Язык и этническая идентичность. Урумы и румеи Приазовья - стр. 26
Рассмотрим взаимоотношения мариупольских греков с государством и отражение истории этих отношений в официальных документах. В первую очередь нас будет интересовать вопрос о последствиях языковой политики государства (в тех случаях, когда можно говорить о существовании таковой) для регулирования языка церковной службы и образования) и о последствиях для языковой ситуации в Приазовье решений власти, не связанных напрямую с языками переселенцев (например, распределения земель среди колонистов-негреков).

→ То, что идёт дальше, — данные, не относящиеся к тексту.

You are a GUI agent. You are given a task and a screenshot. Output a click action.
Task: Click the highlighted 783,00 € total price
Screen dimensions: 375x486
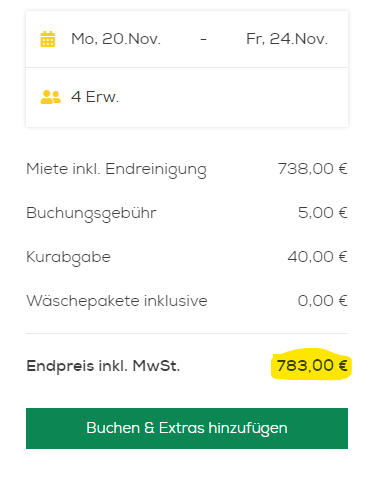312,365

Административное положение переселенцев регулировалось «Жалованной грамотой христианам Греческого закона, вышедшим из Крыма в Азовскую губернию на поселение» от 21 мая 1779 г., согласно которой им предоставлялись: церковная автономия, административное и судебное самоуправление (его органом был выборный Греческий суд), освобождение от налогов на 10 лет и от рекрутской повинности навечно; выделялось по 12 тыс. десятин земли на каждое село и в дальнейшем дополнительно по 30 десятин на семью, в которой рождается сын [Жалованная грамота… 1830]. На протяжении следующих нескольких десятилетий эти льготы были ликвидированы. Постепенная отмена привилегий, помимо общего изменения состояния сообщества и экономических последствий, влияла и на языковую ситуацию в Приазовье – унификация юридического положения группы и ликвидация автономии тесно связаны с созданием языковой однородности, поэтому ниже рассматриваются и административные, и лингвистические трансформации.

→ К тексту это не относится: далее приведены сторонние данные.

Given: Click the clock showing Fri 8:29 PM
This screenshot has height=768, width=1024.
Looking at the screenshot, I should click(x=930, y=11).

Церковная автономия во многом была обусловлена личностью митрополита Игнатия (Гозадинов, 1715–1786). Готфийско-Кефайская епархия переехала вместе с греками из Крыма в Приазовье. Митрополит Готфийский и Кефайский Игнатий подчинялся непосредственно Синоду [Гедьо, 2001, с. 35], а после его смерти греческие села и Мариуполь перешли в ведение архиепископа Словенского и Херсонского; случилось это в 1786–1787 гг. Однако сообщество возражало против подобного объединения: приазовские и крымские греки подавали прошения с просьбой «назначить им особого архиерея из греков, знакомого с особенностями их религиозных традиций» [Бацак, 1998, с. 14]. Церковные власти, по-видимому, стремились к унификации богослужения. В качестве компромисса в 1787 г. при кафедре Екатеринославской епархии было открыто викариатство – Феодосийская и Мариупольская епархия, созданная с целью приблизить церковный устав греков к общероссийскому. По-видимому, с этой задачей справились довольно быстро: в 1799 г. было введено церковное управление на общих основаниях [Бацак, 1998; Гедьо, 2001а; Гедьо, 2001b].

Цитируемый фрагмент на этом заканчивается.